Framework Freakout?

Engaging with the Framework for Information Literacy

September 1, 2017

In Practice by Meredith Farkas

As a longtime instruction librarian, I was pleased when the board of the Association of College and Research Libraries (ACRL) adopted the Framework for Information Literacy for Higher Education. What I appreciated most was that the Framework included not just mechanical information skills that students need to master but dispositions and habits of mind that are critical to the process of information seeking. It wasn’t presented as a linear list of skills—a welcome change, since information seeking rarely happens in a straight line. The document better reflected the reality I was working in every day.

In some ways, the Framework was a major departure from ACRL’s previous Information Literacy Competency Standards for Higher Education. Organized around six information literacy threshold concepts, the Framework is not an exhaustive list of threshold concepts or dispositions and practices. Instead, its developers encouraged libraries to determine their own programmatic learning outcomes based on local concerns. For some, this was a welcome recognition of the importance of considering context. For others, the lack of a list of criteria was a stumbling block.

Not surprisingly, the Framework has had its share of critics and champions. Notable criticisms include an open letter against it written by librarians in New Jersey, instruction librarian Lane Wilkinson’s philosophical deconstruction of it, and librarian Christine Bombaro’s essay that asserts it is elitist.

Concerns have been raised that the Framework requires libraries to toss their Standards-based outcomes.
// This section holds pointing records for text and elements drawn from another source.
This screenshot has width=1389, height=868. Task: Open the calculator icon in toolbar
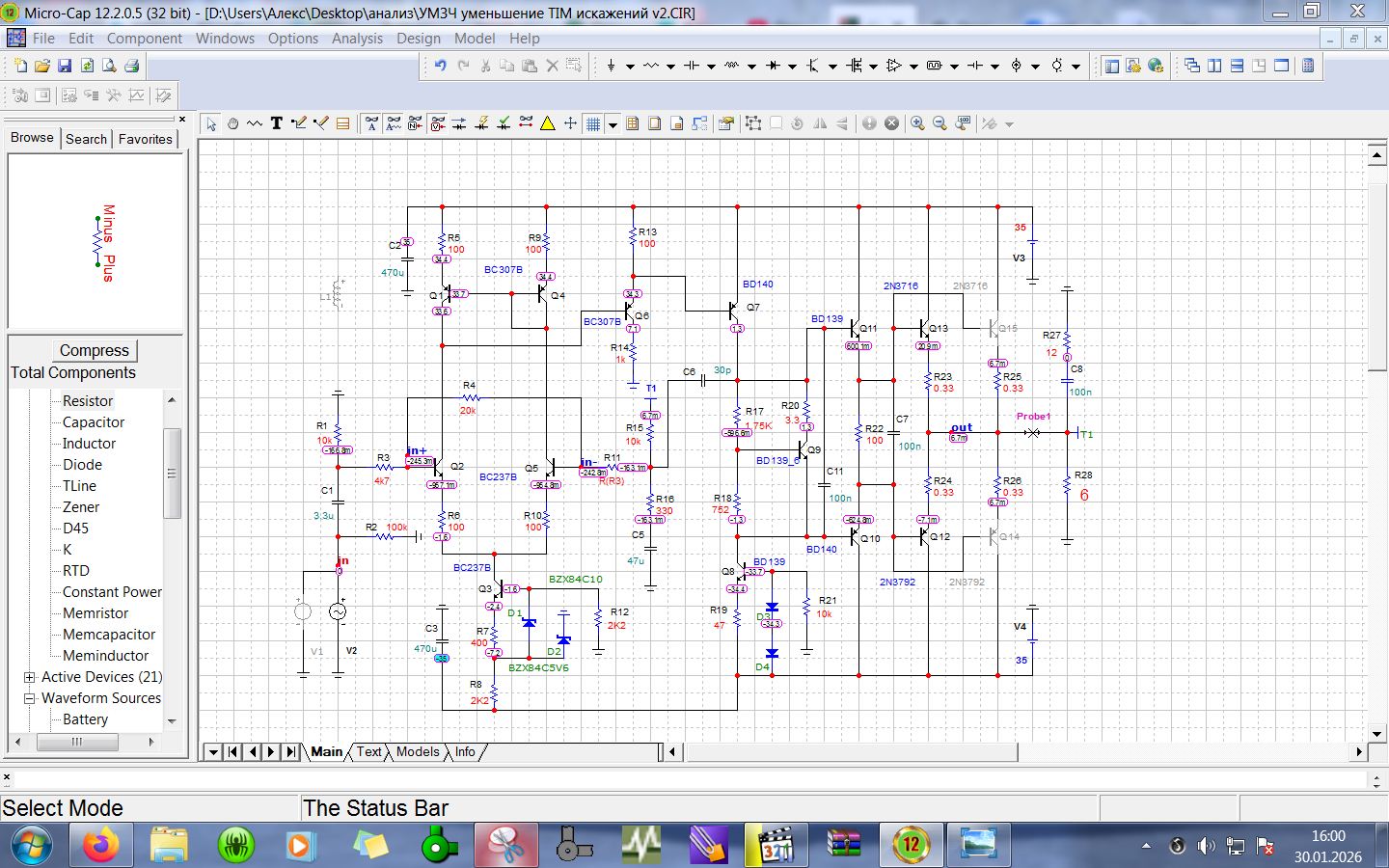click(1308, 66)
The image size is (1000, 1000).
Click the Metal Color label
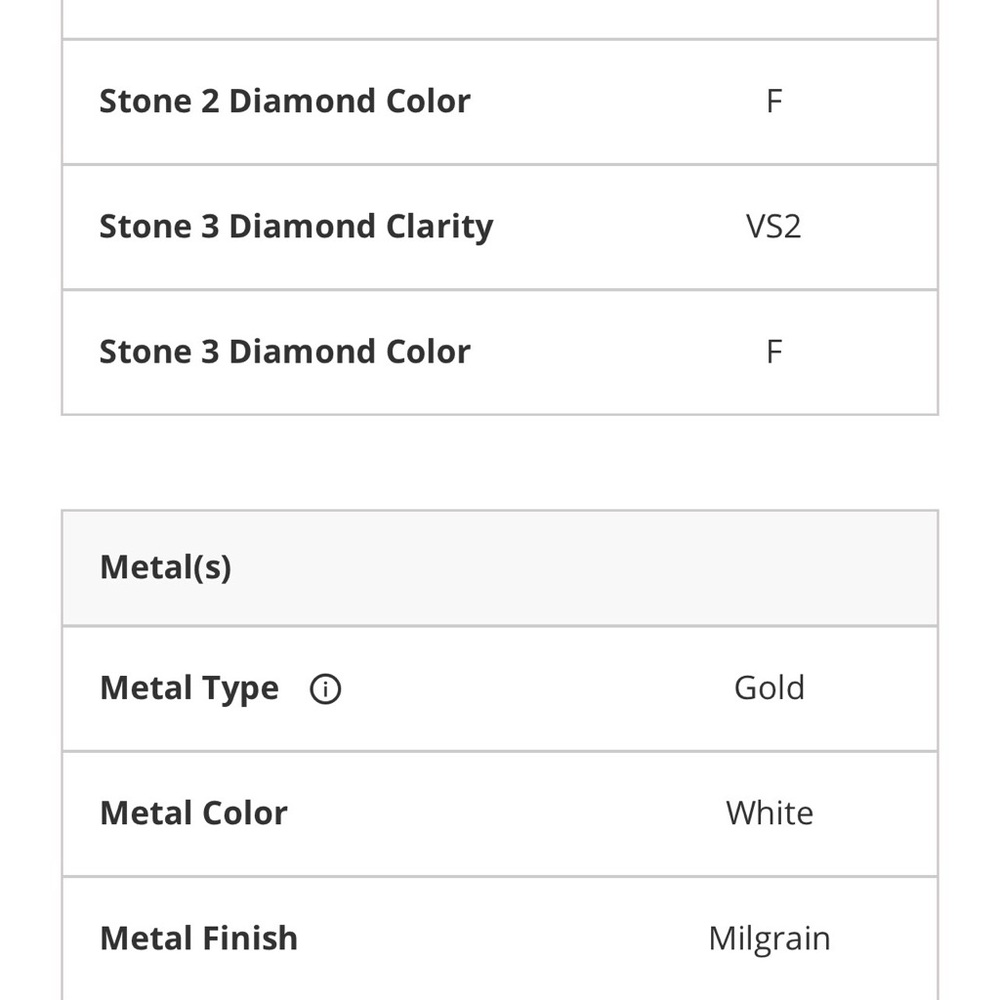pos(193,813)
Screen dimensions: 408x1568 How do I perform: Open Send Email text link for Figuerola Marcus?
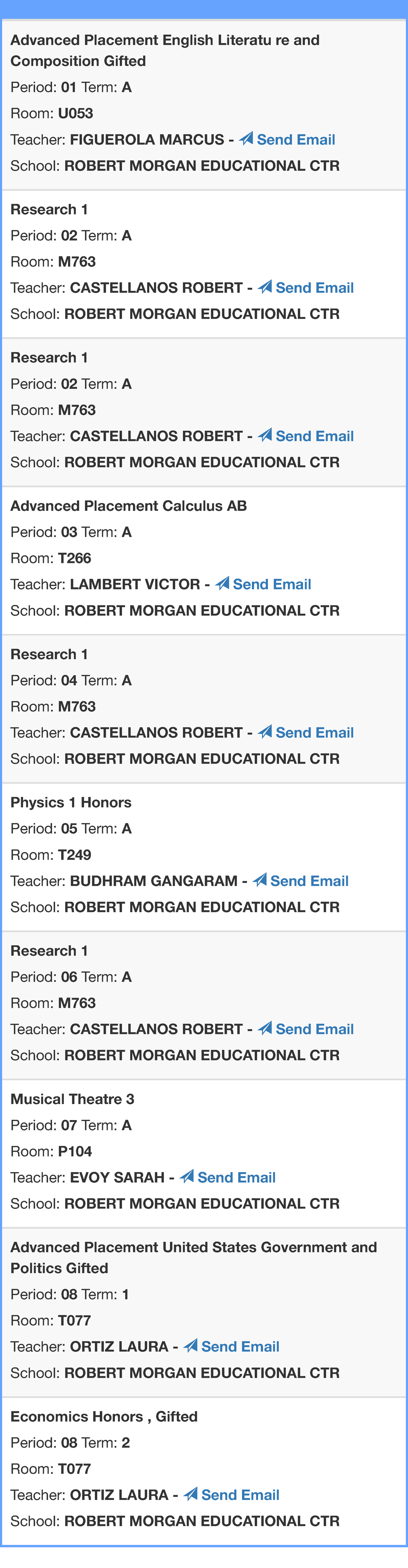click(296, 140)
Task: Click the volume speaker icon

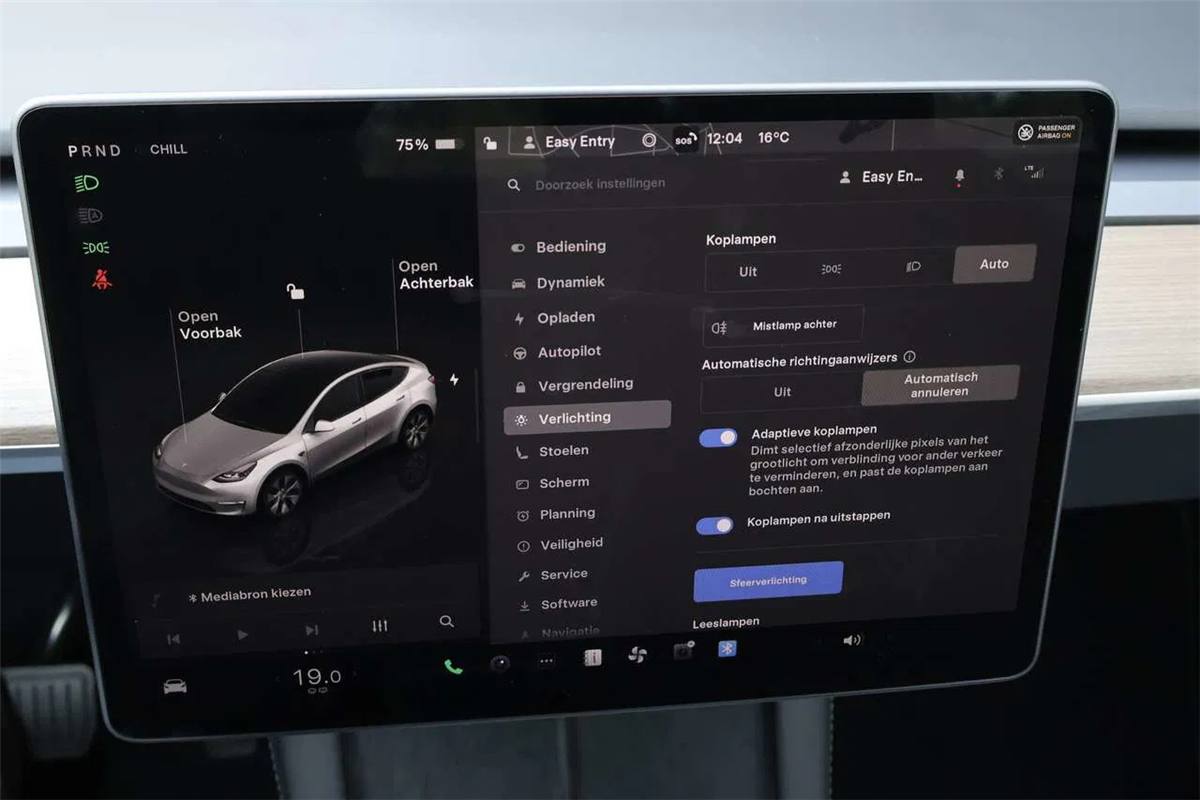Action: pyautogui.click(x=852, y=640)
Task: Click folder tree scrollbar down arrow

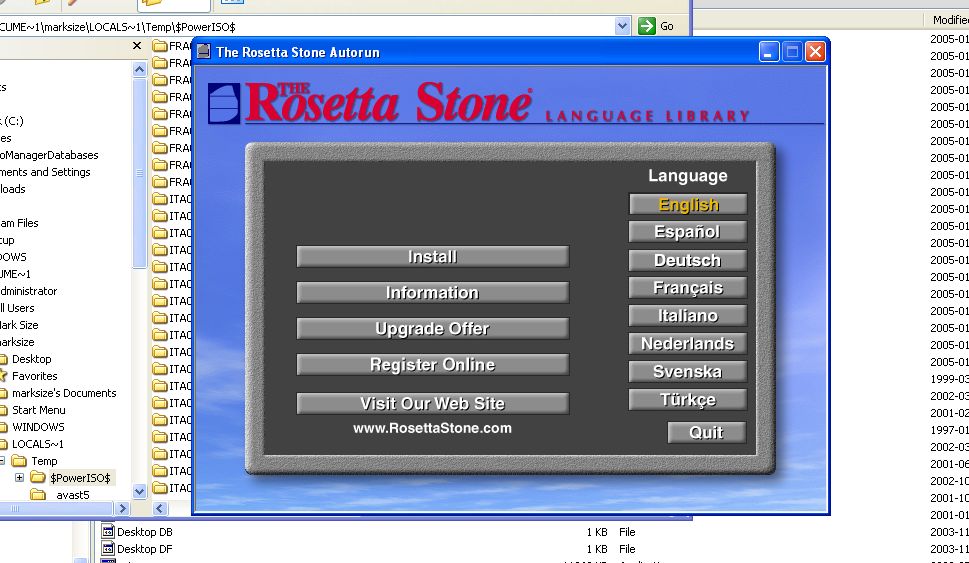Action: (139, 491)
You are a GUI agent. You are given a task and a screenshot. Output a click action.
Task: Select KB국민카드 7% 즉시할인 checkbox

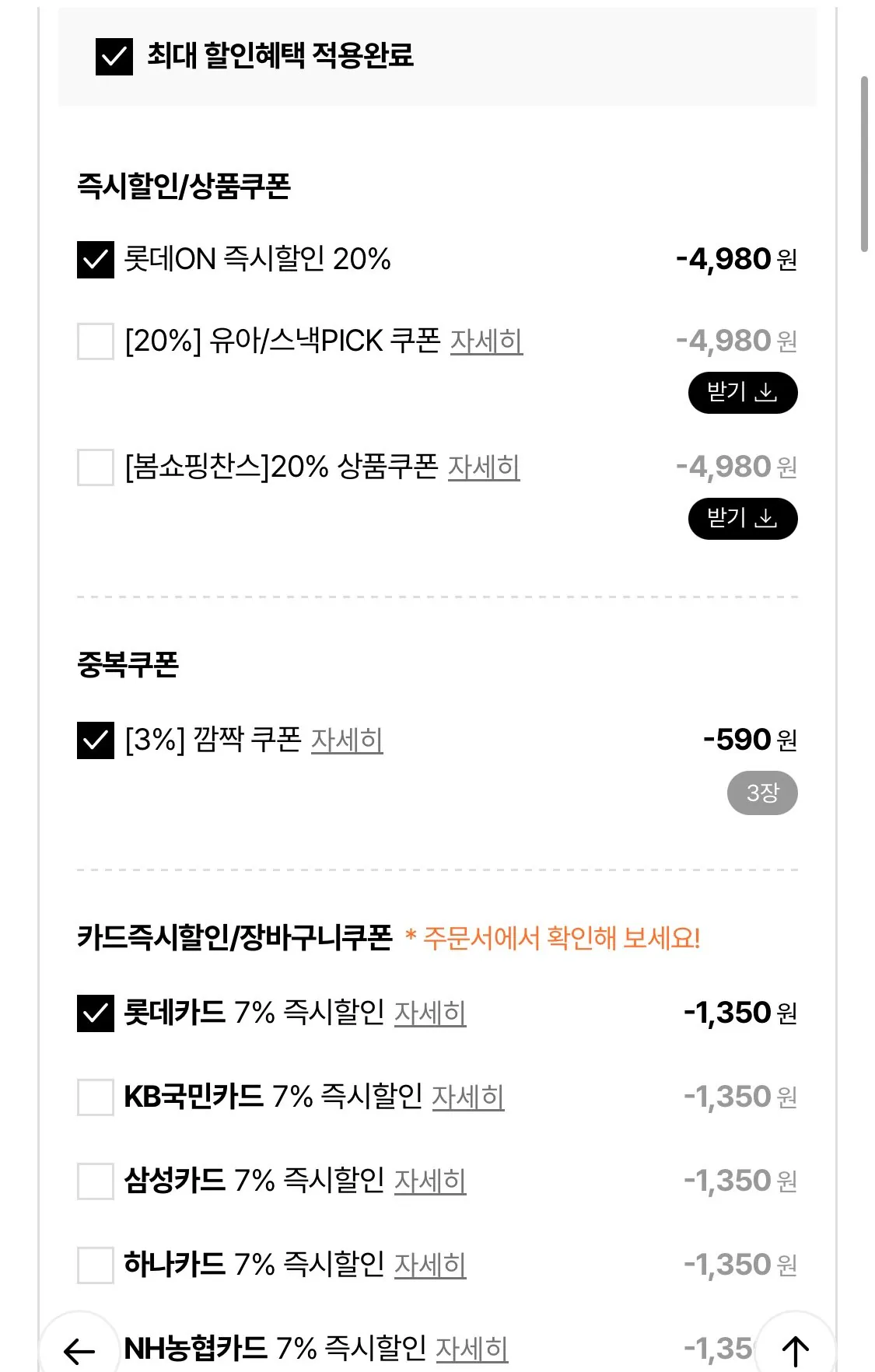point(96,1097)
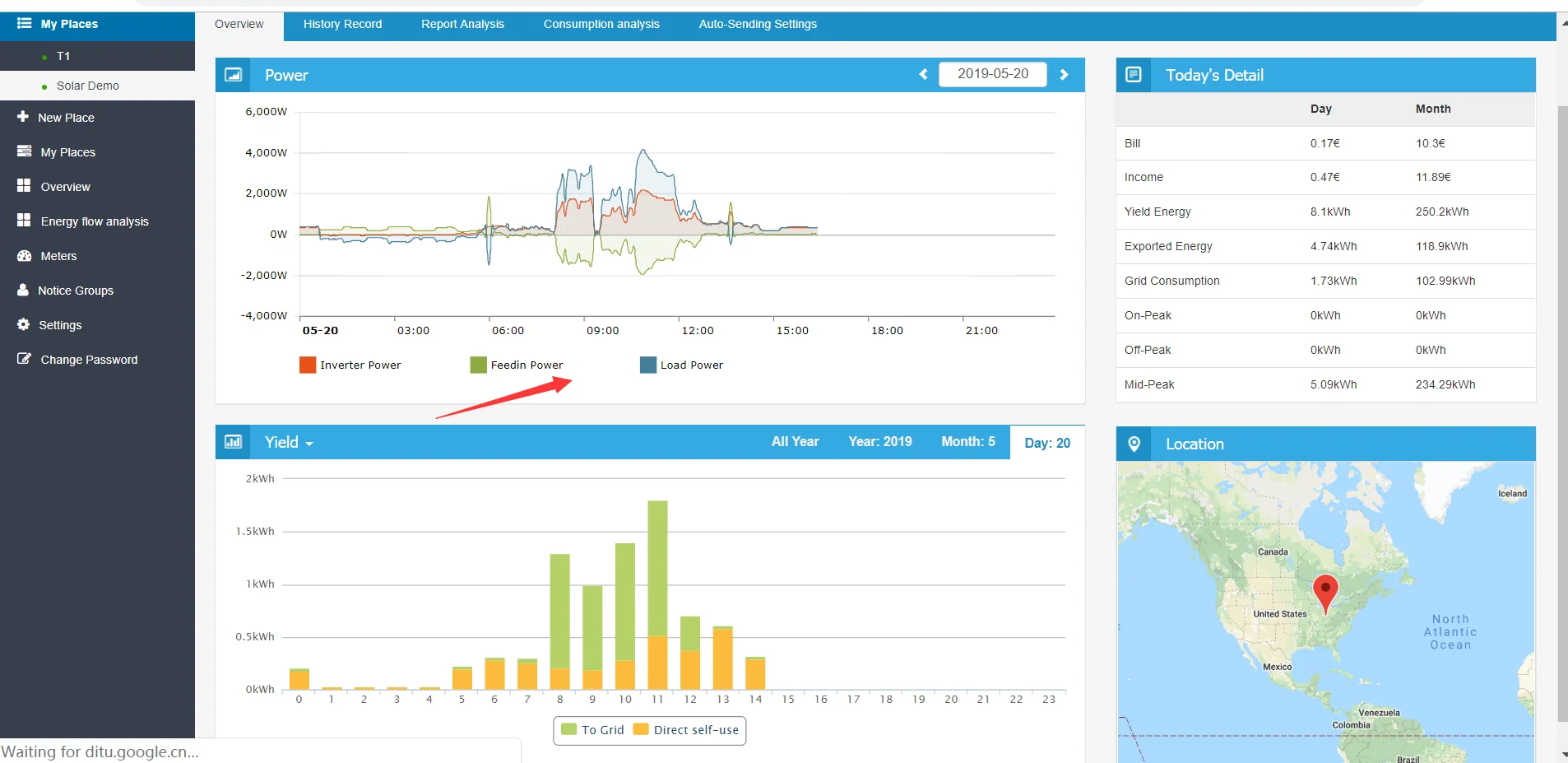Click the Notice Groups person icon
This screenshot has height=763, width=1568.
tap(23, 290)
I don’t believe this to be true. Many libraries are mapping their existing outcomes to the Framework, and others are using each “frame” as a lens through which to look at and redefine their outcomes. In the end, a library’s outcomes should best reflect its local context, so if existing outcomes are working well, engagement with the Framework does not require throwing anything away.

Creating a guiding document for information literacy that pleases everyone seems nearly impossible.

Another critique centers on its reliance on learning theories that were not widely embraced by the profession. Some felt that the Framework depends too heavily on threshold concepts and metaliteracy. I may not have based a foundational professional document on the same theories, but I believe that librarians do not need a deep understanding of these theories to learn from and teach with the Framework.

For those looking to engage with the Framework in practical ways, some great opportunities exist. The Minnesota Library Association developed 23 Framework Things, a self-paced learning program. For teaching, Project CORA and the ACRL Framework for Information Literacy Sandbox are full of lessons, activities, and assignments created by instruction librarians and disciplinary faculty and tied to specific frames.

Our profession is as varied as our student populations, and the idea of creating a guiding document for information literacy that pleases everyone seems nearly impossible. Embracing the Framework does not require librarians to scrap everything they’ve done in their instruction programs. It simply provides new ways of looking at information literacy, what we do as teachers, and what our students do as information seekers.

In the end, as librarian Jacob Berg wrote in his response to the New Jersey librarians’ open letter, “It was possible to do an excellent job of teaching information literacy under the old Standards, and that remains the case. It was also possible to do a lousy job.… The same is true of the Framework.”

It has enriched my own teaching as I’ve made incremental changes toward instructional improvement and better facilitating student learning. It is not the Framework but the librarians and our disciplinary faculty partners who determine the quality of instruction our students receive.